WHAT YOU NEED TO DO —
a. Decide whether each statement agrees with the passage on the US economy, answering yes or no and quoting the words of the passage that settle it: (i) The Fed's own estimates put reaching 6.5% unemployment around mid-2015. (ii) Before the 2007 crisis, the unemployment rate rose above 5%. (iii) Only Republicans made the decision to impose automatic spending cuts and tax rises.
b. Rewrite the part of the passage on the US economy from "Neither Monetarist nor" to "and public services.", putting "lawmakers" in place of "politicians".
c. According to the passage on the US economy, what average monthly job growth would have to be sustained to reach 6.5% unemployment by 2015?

EXTRACT TO READ —
*****

Federal Reserve Chairman Ben Bernanke, now safe in his job after Obama’s election victory, has pushed on with a new programme of quantitative easing (QE) by intending to buy more government and mortgage bonds until unemployment falls from its current 7.9% rate to 6.5%. The Fed’s own estimates reckon that this would not be achieved until mid-2015, given weak economic growth. But even 6.5% would be a much higher rate than existed prior to the crisis in 2007, which never rose above 5%. To achieve even 6.5% by 2015 would require that the average job growth of the last year of 220k a month is sustained. If that monthly rate fell to 150K, the 6.5% target would not be met until 2018! Either way, US capitalism cannot restore employment to pre-crisis levels for the foreseeable future.
Okun’s law argues for the obvious relationship between real GDP growth and employment growth. A new paper finds that since the exit from the Great Recession, there appears to be a change in the relationship from prior to the crisis. Employment is currently 2.7% below where it should be. This is further proof that we are in a Long Depression different from normal slumps since the 1960s. There has been a permanent change in the magnitudes of Okun’s law for the US and it seems that 3m jobs have been lost forever. (Ferrara and Mignon, An assessment of the US jobless recovery through a non-linear Okun’s law).
Neither Monetarist nor Keynesian measures have provided solutions that raise the growth rate or restored employment back to pre-crisis levels. As a result, the austerity measures that are planned in any agreement on the fiscal cliff will not stop the government debt ratio rising – the purpose of the fiscal cliff.
The fiscal cliff is not some shock to the economy outside the control of policy makers. The decision to impose automatic spending cuts and tax rises is that of politicians, both Republicans and Democrats. There is no need to do it or introduce any further reductions in the real incomes of average households and public services.
As mainstream economist, turned radical, Jeffrey Sachs, put it in a recent article in the FT (Today’s challenges go beyond Keynes, 17 December 2012), “Unlike the Keynesian model that assumes a stable growth path hit by temporary shocks, our real challenge is that the growth path itself needs to be very different from even the recent past.”
Such a growth path requires a sharp rise in investment and a long-term strategy, says Sachs. He decries the failure to produce such a strategy by America’s political elite and argues for cooperation between government and the capitalist sector to do it. But while the profitability of investment in the productive capitalist sector decides employment and incomes of the majority, the Long Depression will continue until profitability rises sufficiently. So Sachs’ proposal is just as utopian as monetarist or Keynesian solutions to the current Long Depression.

*****

Collected data
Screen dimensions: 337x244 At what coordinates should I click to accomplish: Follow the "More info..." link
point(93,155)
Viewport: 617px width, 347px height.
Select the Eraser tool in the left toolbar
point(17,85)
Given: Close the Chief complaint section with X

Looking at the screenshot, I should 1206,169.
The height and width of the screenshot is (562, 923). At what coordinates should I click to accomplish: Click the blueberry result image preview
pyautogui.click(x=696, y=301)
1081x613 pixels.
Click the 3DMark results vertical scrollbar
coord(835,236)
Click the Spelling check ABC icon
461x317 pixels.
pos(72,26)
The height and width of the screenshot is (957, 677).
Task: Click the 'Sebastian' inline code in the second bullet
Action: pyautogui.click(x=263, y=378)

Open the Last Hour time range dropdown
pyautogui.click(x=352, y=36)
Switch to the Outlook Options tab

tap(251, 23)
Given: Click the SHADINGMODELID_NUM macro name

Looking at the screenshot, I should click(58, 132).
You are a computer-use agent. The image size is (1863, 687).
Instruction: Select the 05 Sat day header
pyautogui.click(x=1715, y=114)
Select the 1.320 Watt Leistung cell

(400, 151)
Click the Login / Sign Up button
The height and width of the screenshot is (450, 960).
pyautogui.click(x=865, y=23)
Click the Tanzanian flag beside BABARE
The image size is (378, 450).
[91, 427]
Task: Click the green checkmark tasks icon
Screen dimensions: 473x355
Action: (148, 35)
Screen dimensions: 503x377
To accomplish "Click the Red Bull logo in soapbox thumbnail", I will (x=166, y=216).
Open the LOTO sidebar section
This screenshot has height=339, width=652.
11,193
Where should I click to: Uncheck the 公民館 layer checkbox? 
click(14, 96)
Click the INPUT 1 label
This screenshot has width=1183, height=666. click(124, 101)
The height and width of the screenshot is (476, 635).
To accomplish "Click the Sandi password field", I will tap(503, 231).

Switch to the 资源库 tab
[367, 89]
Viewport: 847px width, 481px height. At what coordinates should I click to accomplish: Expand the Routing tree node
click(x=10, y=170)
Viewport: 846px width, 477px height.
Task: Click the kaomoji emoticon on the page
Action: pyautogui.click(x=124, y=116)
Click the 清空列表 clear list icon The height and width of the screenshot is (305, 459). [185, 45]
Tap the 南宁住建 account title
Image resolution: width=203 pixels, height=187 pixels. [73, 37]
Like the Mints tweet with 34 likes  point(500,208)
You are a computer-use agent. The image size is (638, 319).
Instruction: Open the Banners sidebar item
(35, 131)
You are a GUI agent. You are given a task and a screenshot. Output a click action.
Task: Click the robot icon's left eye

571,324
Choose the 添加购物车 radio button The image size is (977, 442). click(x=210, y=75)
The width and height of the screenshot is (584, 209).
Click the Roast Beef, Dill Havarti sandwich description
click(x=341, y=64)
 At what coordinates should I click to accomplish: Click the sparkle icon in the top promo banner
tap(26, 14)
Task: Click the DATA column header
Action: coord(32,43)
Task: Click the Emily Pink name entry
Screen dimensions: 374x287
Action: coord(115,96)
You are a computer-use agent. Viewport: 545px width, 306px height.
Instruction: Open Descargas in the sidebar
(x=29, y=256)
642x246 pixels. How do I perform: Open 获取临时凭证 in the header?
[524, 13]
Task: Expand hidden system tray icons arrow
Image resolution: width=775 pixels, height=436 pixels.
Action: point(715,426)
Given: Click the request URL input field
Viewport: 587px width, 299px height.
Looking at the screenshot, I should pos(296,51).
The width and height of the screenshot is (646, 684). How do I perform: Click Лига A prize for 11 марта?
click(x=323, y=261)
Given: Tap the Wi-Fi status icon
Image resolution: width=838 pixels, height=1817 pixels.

*****

ANSWERS BY ITEM —
a.
(i) Yes: "The Fed’s own estimates reckon that this would not be achieved until mid-2015"
(ii) No: "which never rose above 5%"
(iii) No: "The decision to impose automatic spending cuts and tax rises is that of politicians, both Republicans and Democrats."

b.
Neither Monetarist nor Keynesian measures have provided solutions that raise the growth rate or restored employment back to pre-crisis levels. As a result, the austerity measures that are planned in any agreement on the fiscal cliff will not stop the government debt ratio rising – the purpose of the fiscal cliff.
The fiscal cliff is not some shock to the economy outside the control of policy makers. The decision to impose automatic spending cuts and tax rises is that of lawmakers, both Republicans and Democrats. There is no need to do it or introduce any further reductions in the real incomes of average households and public services.

c. The average of 220k jobs a month seen over the last year would have to be sustained.